Cześć!
Dawno mnie tu nie było i bardzo tego żałuję. Postaram się poprawić.
Post ten można uznać za pewne podsumowanie starego roku, jednakże
chciałbym też opisać w nim kilka spostrzeżeń na temat środowiska
klasyków/weteranów i ich wpływu na życie ich posiadaczy.
Ostatniej nocy minionego roku większość z was się bawiła lub, tak jak ja,
spędziła ją w pracy i była jedną z
niewielu osób "na mieście" o poranku. Ludzie snuli się po chodnikach
jeszcze leniwiej niż nasze staruszki po drogach. Owe staruszki snują się za to
z większą gracją i dostojeństwem w porównaniu do zmęczonych całonocnym balem
wielkomiejskich gentlemanów czy towarzyszących im dam.
Czy Ci przechodnie odnaleźliby się w środowisku związanym z weteranami?
Ale na początek... W środowisku weteranów czy klasyków? Nadal trudno mi uchwycić
tę granicę. Mimo, że imprez z nimi związanych jest ogrom. "Klasyki"
spotykają się w każdym mieście, bywam na takich spotkaniach z czystej
ciekawości i chęci pooglądania trochę starszych pojazdów codziennego użytku.
Patrzę na osoby tam bywające i zastanawiam się jakie motywy stoją za zakupem
20-30 letniego pojazdu.

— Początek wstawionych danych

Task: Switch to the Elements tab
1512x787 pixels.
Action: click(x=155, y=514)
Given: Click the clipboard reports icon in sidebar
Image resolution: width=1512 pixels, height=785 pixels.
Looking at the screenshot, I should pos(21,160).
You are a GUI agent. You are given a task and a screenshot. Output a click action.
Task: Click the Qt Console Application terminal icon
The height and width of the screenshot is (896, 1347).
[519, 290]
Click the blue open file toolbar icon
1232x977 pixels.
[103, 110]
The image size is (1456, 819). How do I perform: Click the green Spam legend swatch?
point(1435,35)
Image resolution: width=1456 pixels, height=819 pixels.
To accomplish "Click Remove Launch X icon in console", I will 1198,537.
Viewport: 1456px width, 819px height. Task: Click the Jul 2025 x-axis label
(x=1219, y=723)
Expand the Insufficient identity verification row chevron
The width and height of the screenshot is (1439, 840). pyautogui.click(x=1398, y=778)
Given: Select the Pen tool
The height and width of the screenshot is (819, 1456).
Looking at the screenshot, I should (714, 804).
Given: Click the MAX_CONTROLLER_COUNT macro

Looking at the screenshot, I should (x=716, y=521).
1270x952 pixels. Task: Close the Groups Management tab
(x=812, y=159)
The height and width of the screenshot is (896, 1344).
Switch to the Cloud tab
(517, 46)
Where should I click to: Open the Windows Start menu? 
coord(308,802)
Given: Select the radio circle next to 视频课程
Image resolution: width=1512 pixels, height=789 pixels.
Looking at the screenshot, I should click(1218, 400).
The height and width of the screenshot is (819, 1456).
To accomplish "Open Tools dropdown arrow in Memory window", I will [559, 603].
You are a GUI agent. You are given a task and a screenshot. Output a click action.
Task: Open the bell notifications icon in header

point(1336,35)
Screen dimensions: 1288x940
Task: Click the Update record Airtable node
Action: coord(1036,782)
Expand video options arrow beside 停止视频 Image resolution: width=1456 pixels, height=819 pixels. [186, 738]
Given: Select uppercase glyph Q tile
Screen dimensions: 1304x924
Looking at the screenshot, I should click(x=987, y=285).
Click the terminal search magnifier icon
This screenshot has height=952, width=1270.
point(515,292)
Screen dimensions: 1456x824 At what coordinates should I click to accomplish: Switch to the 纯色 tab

Niezależnie czy to "demolud" czy typowe dla
Polski auto niemieckie, z rozmów wynika, że dominuje chęć posiadania czegoś
nietypowego w stosunku do współczesnej motoryzacji. Wiąże się to niestety, w
większości, z zupełną ignorancją materii jaką jest taki pojazd. Myślę, że
wynika to z ich szerokiej dostępności. Najmłodsze z tych pojazdów są dla mnie
właśnie tymi gentlemanami i damami snującymi się o poranku po balu. Elegancko
ubrani, pachnący tanim szampanem i piechotą zmierzający do domu. Cieszy mnie
oczywiście, że starają się mieć klasę i nawiązywać do ciekawych wartości i
zwyczajów.
Wróćmy jednak do początkowego pytania.
Czy odnaleźliby się w środowisku posiadaczy pojazdów około wojennych lub lat50?
Patrząc na ten miniony rok myślę, że odpowiedzią jest: TAK. W mojej opinii
wynika to niestety z zaniżania poziomu weterańskiego środowiska. Umasowienia go
- w niedobrym znaczeniu tego słowa. Zaczynamy mieć problemy dotykające duże
skupiska ludzkie, mimo pozostawania jednocześnie niewielkim gronem ludzi.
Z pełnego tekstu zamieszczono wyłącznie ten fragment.